田辺俊介:まず電話による世論調査は、基本はRDD(random digit
dialing)と言って、ランダムに発生した電話番号に電話をすることで、無作為に対象者を選ぶ方法をとっております。
携帯電話が普及する以前、一方で基本的に一家庭に一つの固定回線の契約があった時代は、電話がかかった家の家族から適切に対象者を選ぶことで、偏りが出にくい方法をとっていました。
(今でも固定電話にかける場合は、同様の方法です)
ただ現在は、固定電話を持たない家庭も増えています。また特に携帯電話・スマホについては「非通知であれば一律出ない」という人もいると思います。その場合、「非通知でも電話に出る人」と「非通知であれば一律出ない」と決めている人の間の、パーソナリティ的な差異などが重要な影響を与えるような調査であれば、一定の歪みが生じます。
そのため、調査する側はせめて非通知ではない方法をとるなど、上のような偏りを減らす努力はすることが望ましいと考えます。
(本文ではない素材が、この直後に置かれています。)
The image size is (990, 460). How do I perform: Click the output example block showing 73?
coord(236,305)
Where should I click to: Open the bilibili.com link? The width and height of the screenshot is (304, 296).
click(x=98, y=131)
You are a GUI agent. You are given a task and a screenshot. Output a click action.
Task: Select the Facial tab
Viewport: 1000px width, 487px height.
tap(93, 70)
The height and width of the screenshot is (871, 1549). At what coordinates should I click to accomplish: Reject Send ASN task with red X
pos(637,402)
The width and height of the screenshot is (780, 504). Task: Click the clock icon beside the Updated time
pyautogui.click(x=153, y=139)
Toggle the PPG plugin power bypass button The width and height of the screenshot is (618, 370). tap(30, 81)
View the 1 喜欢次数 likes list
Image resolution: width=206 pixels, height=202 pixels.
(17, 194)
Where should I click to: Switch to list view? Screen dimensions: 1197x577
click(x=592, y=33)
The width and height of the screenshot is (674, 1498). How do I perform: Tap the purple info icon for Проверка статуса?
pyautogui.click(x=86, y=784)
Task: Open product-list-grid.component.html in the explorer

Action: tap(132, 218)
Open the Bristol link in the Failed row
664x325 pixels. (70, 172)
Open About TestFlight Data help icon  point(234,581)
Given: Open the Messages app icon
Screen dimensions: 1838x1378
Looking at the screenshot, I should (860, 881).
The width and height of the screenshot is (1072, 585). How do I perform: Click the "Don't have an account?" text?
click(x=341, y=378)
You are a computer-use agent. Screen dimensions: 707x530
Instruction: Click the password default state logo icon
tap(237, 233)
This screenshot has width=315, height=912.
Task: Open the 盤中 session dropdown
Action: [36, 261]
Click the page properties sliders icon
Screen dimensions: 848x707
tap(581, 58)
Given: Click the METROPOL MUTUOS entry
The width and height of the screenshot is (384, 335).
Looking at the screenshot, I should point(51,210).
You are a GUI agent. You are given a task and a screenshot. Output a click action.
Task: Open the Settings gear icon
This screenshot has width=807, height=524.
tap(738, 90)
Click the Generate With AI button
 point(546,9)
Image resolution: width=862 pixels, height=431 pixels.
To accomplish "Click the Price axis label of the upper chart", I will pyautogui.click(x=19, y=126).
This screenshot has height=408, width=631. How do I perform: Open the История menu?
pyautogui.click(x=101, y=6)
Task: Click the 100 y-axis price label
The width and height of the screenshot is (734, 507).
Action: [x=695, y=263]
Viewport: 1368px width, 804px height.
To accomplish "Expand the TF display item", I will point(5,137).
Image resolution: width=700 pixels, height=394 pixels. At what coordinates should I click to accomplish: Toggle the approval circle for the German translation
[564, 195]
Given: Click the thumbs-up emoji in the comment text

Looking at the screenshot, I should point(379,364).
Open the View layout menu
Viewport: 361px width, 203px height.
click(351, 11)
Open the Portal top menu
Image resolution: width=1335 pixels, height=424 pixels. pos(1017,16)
ただし、実際には歪みを完全に無くすことはできず、また非通知の調査の一部は選挙の予想などのために行っている調査です。そのような選挙予想調査などでは、「投票に行く人」の動向をできるだけ把握したいと考えられます。その場合、実は投票にあまり行かない人の多くが、非通知の世論調査に時間的余裕がなく答えない人だったり、非通知は一律でない人だったりすると、選挙の予想には影響を与えないので、実質上はあまり問題がないからこそ、「非通知での世論調査電話」がある程度存在している可能性もあります。